Each card has a link to its source code (on GitHub) at the top, as well as a summary of the setup.

Problem 1: errors in components w/o promises

Errors thrown in components will cause the page to crash. React has a standard solution to this: Error Boundaries

Throw inside component
  • No error boundary
  • Destroys page
  • Only recovery is to refresh
Throw Error
Throw in useEffect
  • No error boundary
  • Destroys page
  • Only recovery is to refresh
Throw Error
Throw inside component
  • Error boundary
  • Prints to console in development
  • Error fully handled 👌
Throw Error
Throw in useEffect
  • Error boundary
  • Prints to console in development
  • Error fully handled 👌
Throw Error

Problem 2: errors in components in promises

However, Error Boundaries do not work for async functions/promises.

Throw in promise in component
  • Error boundary
  • Same as w/o error boundary
  • Does not destroy the view
  • Completely unhandled
  • Shows up in console
Throw Error
Throw inside promise in useEffect
  • Error boundary
  • Same as w/o error boundary
  • Does not destroy the view
  • Completely unhandled
  • Shows up in console
Throw Error

Solution 1: react-error-boundary package

Throw inside promise in useEffect
  • Uses an npm package
  • See react-error-boundary (vs native react)
  • Prints to console in development
  • Error fully handled 👌
  • Works with ErrorBoundary pattern
  • Avoids global state/handlers
  • Only works inside components
  • Which for some use cases implies repeat code
Throw Error

Solution 2: global event system

Throw inside promise in useEffect
  • Uses JavaScript's built in global event system
  • Allows generic error handling
  • Error fully handled 👌
  • Works well to DRY repeat errors
  • React handles errors from any JS/outside components
  • Completely self-managed
Throw Error

Conclusion

The hard problem in handling errors in functional components in React is dealing with errors from async functions/promises.

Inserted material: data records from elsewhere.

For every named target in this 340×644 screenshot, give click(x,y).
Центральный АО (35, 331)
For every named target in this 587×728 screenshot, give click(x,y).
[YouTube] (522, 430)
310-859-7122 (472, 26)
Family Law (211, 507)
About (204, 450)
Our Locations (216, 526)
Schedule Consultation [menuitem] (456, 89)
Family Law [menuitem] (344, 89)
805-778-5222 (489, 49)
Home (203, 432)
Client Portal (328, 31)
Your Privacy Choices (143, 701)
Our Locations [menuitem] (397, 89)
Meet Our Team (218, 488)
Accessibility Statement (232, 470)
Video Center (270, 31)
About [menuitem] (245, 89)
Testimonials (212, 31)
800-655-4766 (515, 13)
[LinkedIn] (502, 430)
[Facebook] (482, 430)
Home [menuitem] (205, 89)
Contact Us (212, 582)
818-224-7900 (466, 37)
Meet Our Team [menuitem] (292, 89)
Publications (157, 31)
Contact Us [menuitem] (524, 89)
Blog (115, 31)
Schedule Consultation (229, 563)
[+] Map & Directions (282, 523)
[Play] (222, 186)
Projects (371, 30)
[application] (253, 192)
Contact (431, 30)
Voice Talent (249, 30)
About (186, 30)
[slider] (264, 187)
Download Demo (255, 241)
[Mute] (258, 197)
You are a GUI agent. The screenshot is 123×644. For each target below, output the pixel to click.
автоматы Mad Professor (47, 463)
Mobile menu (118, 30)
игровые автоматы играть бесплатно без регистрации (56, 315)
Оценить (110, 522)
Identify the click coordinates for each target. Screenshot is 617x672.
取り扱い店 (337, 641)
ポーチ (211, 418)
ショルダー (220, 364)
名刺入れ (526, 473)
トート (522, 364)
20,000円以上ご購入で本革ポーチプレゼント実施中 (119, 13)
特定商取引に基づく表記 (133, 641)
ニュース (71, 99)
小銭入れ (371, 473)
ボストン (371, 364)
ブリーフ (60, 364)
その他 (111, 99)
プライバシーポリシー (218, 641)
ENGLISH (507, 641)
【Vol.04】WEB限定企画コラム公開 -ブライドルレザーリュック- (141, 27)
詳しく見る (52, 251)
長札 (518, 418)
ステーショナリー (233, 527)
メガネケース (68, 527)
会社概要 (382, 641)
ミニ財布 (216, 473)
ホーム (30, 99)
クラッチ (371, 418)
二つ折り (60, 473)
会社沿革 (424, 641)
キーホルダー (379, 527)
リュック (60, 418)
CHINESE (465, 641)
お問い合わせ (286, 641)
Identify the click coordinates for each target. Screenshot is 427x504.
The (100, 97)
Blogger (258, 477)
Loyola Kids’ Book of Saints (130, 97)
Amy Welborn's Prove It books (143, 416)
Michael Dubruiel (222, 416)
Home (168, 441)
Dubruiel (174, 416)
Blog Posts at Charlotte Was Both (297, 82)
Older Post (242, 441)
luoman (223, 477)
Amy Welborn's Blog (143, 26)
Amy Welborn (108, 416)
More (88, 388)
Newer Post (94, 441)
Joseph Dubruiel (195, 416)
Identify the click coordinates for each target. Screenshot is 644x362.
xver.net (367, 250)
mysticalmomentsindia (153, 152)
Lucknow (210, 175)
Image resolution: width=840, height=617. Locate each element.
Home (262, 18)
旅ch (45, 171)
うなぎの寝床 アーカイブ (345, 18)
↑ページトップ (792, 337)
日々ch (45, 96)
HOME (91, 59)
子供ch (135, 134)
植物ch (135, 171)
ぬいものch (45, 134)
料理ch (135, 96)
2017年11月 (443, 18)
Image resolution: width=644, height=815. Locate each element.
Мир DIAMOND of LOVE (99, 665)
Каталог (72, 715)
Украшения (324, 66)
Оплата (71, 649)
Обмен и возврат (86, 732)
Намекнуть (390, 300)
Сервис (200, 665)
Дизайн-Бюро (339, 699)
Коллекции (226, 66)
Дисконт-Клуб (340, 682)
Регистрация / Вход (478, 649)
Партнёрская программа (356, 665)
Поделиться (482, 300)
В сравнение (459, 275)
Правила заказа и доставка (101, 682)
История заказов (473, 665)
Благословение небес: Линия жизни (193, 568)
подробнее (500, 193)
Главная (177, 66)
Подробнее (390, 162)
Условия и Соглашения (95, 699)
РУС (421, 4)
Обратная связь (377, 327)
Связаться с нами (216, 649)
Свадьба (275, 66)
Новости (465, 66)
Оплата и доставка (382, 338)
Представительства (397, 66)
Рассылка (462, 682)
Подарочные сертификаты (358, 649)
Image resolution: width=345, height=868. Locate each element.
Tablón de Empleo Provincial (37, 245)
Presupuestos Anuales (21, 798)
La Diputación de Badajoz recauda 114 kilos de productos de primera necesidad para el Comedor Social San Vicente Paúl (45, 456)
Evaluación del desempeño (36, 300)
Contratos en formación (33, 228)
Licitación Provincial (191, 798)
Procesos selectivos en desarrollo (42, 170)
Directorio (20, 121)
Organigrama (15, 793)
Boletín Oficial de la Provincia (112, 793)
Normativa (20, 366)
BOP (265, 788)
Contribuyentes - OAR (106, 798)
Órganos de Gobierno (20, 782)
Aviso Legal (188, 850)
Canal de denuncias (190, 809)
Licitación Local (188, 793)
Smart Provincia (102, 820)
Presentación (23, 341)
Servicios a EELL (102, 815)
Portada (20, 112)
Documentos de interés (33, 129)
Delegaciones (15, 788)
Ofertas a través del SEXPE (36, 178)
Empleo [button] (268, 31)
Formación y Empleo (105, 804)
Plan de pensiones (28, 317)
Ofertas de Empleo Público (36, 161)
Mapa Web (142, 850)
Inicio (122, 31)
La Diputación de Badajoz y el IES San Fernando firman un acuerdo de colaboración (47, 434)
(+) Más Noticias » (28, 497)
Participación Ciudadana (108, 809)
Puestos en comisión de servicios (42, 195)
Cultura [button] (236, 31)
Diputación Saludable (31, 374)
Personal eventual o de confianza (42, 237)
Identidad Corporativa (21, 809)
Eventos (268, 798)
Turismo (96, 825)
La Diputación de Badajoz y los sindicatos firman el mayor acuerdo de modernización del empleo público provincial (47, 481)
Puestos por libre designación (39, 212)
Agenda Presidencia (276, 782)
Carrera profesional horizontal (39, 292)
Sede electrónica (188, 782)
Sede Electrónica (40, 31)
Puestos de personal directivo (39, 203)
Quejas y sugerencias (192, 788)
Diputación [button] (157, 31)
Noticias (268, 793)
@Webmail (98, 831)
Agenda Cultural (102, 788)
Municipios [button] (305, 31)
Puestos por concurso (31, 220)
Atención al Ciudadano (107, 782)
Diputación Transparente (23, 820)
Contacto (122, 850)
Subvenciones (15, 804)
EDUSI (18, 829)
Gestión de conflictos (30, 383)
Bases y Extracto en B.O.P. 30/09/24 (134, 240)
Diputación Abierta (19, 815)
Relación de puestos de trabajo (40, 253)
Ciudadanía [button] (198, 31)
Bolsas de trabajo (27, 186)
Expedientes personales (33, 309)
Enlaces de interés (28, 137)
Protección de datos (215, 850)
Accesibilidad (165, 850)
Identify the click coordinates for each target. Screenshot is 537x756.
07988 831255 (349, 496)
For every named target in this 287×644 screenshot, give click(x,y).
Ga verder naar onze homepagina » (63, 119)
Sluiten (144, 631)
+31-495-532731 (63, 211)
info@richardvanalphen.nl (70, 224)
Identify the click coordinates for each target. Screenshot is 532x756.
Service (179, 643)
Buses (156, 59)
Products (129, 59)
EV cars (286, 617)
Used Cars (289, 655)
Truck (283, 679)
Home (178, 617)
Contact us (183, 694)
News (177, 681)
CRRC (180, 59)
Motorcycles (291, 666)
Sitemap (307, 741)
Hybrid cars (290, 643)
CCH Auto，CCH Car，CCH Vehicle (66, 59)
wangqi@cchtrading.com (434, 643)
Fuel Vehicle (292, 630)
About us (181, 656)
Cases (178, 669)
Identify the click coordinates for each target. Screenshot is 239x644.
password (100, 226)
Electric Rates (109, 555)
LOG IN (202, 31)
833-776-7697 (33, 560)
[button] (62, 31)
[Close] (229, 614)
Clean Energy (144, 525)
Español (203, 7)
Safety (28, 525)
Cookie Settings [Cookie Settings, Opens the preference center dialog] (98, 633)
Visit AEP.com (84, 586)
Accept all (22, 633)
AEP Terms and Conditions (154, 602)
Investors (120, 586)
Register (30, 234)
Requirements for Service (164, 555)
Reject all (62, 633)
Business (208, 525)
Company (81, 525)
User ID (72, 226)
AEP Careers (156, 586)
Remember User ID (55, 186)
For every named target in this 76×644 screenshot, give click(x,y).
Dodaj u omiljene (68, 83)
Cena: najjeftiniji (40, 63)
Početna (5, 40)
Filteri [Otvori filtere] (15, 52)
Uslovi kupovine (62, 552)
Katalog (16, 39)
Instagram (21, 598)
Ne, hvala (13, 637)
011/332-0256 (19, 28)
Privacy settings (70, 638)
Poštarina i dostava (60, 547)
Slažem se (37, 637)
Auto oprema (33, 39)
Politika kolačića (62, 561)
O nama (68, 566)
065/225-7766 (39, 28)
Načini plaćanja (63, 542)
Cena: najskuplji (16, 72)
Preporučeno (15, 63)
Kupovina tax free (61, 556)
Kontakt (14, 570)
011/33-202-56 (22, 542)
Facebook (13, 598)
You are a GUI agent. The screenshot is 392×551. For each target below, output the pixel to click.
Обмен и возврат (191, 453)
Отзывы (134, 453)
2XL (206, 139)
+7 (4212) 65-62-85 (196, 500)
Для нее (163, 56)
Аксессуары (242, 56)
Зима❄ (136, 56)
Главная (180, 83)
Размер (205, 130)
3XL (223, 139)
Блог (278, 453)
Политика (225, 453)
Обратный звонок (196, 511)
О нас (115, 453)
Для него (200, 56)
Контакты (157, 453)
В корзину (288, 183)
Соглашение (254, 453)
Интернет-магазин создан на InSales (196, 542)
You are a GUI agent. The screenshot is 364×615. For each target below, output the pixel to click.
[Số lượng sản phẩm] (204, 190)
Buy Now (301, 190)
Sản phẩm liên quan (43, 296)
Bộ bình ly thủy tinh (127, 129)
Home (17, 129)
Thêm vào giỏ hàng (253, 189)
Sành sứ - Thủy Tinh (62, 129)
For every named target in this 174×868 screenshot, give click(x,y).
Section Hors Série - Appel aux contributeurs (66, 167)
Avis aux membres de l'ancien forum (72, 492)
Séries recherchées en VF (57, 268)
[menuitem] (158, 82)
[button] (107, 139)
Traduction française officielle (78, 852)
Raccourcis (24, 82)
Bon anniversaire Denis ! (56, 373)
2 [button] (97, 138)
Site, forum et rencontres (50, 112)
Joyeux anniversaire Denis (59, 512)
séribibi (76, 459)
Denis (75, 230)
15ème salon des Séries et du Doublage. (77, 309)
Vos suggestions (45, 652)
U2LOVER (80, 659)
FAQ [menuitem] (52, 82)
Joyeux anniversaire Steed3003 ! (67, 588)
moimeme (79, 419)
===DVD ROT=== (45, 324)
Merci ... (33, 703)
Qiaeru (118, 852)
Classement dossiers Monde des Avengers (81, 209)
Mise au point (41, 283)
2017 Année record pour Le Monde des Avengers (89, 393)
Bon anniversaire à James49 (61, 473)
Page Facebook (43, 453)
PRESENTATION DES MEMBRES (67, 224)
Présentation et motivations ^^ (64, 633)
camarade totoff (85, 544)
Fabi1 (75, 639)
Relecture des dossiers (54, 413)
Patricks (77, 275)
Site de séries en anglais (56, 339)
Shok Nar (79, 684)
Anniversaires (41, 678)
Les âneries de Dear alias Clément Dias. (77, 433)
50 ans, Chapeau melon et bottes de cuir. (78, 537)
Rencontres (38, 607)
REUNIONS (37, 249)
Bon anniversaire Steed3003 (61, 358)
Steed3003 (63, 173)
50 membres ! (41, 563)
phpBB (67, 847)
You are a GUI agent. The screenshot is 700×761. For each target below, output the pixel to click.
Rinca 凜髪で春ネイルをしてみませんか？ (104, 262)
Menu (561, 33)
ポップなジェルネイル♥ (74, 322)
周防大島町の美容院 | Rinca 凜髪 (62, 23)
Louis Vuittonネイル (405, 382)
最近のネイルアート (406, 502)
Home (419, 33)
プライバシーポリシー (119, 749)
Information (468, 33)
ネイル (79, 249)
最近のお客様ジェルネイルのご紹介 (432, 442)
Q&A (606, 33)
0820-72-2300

Two solutions are presented: via react-error-boundary and via a global event mechanism.

react-error-boundary can be a good way to take advantage of a standard global error handling mechanism on a per-component level.

However, for general-purpose tools (e.g. an internal http client that wraps a backend API) that exist outside of components, or that would benefit from not having to think about error handling each time - it may make sense to opt for a global event mechanism to tie the world of react with the outside world.